Create FREE account or log in

to receive MINING.COM digests

BHP, Vale have assets frozen over Samarco damages

Two of the largest mining companies in the world are being held to account by the Brazilian government over a massive tailings dam rupture.

In a ruling issued late Friday, BHP Billiton (NYSE:BHP) and Vale SA (NYSE:VALE), who jointly own Samarco, the company that operated the open-pit iron ore mine, could be held responsible for the November 5 disaster which killed 16 people and caused 60 million cubic metres of mine waste from the site in Brazil’s Minas Gerais state to wash downstream into neighbouring state Espírito Santo through remote mountain valleys, eventually reaching the Atlantic ocean 600 kilometres away.

Toxic materials, including arsenic, and high levels of lead, aluminum, chromium, nickel and cadmium, were found in the waters of the Rio Doce by a United Nations team and the Institute for Water Management of Minas Gerais (IGAM) state.
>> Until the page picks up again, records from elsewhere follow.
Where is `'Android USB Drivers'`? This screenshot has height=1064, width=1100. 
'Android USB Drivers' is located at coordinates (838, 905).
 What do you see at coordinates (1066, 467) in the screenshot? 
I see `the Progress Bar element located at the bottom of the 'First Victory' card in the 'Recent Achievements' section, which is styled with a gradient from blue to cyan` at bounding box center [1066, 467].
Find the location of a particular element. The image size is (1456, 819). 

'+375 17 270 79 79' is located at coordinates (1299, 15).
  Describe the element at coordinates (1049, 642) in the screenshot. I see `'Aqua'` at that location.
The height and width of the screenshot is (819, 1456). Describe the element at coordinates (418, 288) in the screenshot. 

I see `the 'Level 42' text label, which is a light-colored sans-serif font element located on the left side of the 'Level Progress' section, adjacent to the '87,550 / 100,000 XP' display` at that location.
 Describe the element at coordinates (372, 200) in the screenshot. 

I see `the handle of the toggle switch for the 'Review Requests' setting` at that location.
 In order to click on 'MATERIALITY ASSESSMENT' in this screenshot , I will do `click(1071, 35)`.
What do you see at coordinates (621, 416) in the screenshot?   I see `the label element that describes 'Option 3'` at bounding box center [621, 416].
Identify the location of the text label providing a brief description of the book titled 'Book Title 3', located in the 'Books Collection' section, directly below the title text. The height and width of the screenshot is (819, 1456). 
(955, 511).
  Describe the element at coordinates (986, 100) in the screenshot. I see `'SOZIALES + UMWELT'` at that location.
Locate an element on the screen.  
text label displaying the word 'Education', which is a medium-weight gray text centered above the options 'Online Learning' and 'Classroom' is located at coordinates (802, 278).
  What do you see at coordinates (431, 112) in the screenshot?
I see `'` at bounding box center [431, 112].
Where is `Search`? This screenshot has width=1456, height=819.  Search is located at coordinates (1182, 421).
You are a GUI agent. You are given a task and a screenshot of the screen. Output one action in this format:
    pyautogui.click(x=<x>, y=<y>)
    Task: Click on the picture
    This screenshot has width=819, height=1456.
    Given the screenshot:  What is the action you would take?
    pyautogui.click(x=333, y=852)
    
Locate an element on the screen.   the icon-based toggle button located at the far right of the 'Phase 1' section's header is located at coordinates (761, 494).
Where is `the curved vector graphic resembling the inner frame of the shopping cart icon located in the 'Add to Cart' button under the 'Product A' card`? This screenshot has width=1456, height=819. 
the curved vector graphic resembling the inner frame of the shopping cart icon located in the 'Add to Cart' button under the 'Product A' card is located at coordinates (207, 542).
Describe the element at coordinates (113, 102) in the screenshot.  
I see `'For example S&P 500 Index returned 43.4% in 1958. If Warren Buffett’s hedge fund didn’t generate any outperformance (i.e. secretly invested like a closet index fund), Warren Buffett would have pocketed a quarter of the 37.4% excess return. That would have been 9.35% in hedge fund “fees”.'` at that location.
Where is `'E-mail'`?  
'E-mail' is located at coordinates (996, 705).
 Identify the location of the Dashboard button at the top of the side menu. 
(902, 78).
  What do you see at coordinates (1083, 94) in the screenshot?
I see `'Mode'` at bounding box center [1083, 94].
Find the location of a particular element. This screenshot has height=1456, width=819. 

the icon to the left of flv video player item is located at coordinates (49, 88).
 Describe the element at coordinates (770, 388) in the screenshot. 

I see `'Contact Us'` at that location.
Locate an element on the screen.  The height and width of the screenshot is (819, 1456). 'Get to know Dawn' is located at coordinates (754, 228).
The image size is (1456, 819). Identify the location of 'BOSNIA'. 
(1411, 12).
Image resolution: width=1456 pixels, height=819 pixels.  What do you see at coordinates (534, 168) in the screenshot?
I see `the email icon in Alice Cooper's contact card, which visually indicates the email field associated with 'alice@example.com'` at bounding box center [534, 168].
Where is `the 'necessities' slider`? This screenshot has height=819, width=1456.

Rio de Janeiro-based Vale and BHP Billiton maintain the waste contains only water, soil, iron-oxide and sand, none of which are harmful.

The Brazilian government isn’t buying it, stating on November 27 that it, along with two Brazilian states, are suing Samarco for “an initial” $5.3 billion. Brazil’s environmental watchdog earlier levied a 250-million real ($65 million) fine on Samarco.

Vale has tried to deflect responsibility for the huge spill, arguing that as an independent entity and a large company, Samarco should be made to pay compensation.

However the federal judge, Marcelo Aguiar Machado, disagreed. “I understand to be correct the allegation that Vale and BHP, as controllers of Samarco, can be classified as indirect polluters and as such responsible for the environmental damage caused,” he wrote in a 19-page judgment quoted by The Guardian.

The judgment didn’t specify the amount of assets that had been blocked, but it could be over half of the $5 billion sought in damages, of which Samarco is unable to pay, according to the news report. Meanwhile Samarco must come up with $2 billion reais (about US$500 million) for cleanup, or face daily fines. BHP and Vale can appeal the decision.